Gisya Rubinchik's aunt Haya Shur with her sons Misha and Lev Shur

My father's sister, Haya and her sons, Misha (in the middle) and Lev (to the right). They had this picture taken in Shklov in 1941 right before the war. Aunt Haya was my father's third sister. When her husband, Vladimir Shur, was still alive, their family lived in the neighboring settlement Kopys on the Dnieper river. Lev was their older son. Their second son, Zyama, fell from a swing and struck his head against a stone. I was still small, when he died. Their third child, Mishenka, was born in Shklov, where Aunt Haya moved to get help from her mother, my grandmother Sore-Riva. Right then Haya's husband, Vladimir, committed suicide. As it became clear later, the reason for this act was nonsense, or better, his kindness. Someone had borrowed 90 rubles of community money from him and hadn't paid back the debt. Vladimir was supposed to report it. He felt such remorse, as if he had embezzled the money, and hung himself. It was such a horror, I remember, when it happened. Haya fell ill after this news, bleeding from her throat. The children and she had found shelter in our house, although it was already rather crowded, because other people lived in the second half.
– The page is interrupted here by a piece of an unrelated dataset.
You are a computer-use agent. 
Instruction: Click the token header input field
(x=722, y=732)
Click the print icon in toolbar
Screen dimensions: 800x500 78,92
We studied together in one class at school with Lev. Lev perished at the age of 22 on the front at the border of Latvia during the first days of the war. Misha and Haya were buried alive in Shklov in the mound between the lake and the Dnieper River, in the very same place, where the mill once stood, where my father and grandfather worked. For three days the ground was stirring on that spot, and groans of people were heard from under the ground. All my relatives were murdered there: my mother, father, both grandfathers, both grandmothers, my sister Sonya, Aunt Haya, Misha; and, thousands of other Jews. I didn't know about it back then. After the war I wrote many letters to official bodies in Minsk and many other places. I was searching for exact information, but it was in vain. I got no answer whatsoever. Later I learned everything about this tragedy from eyewitnesses.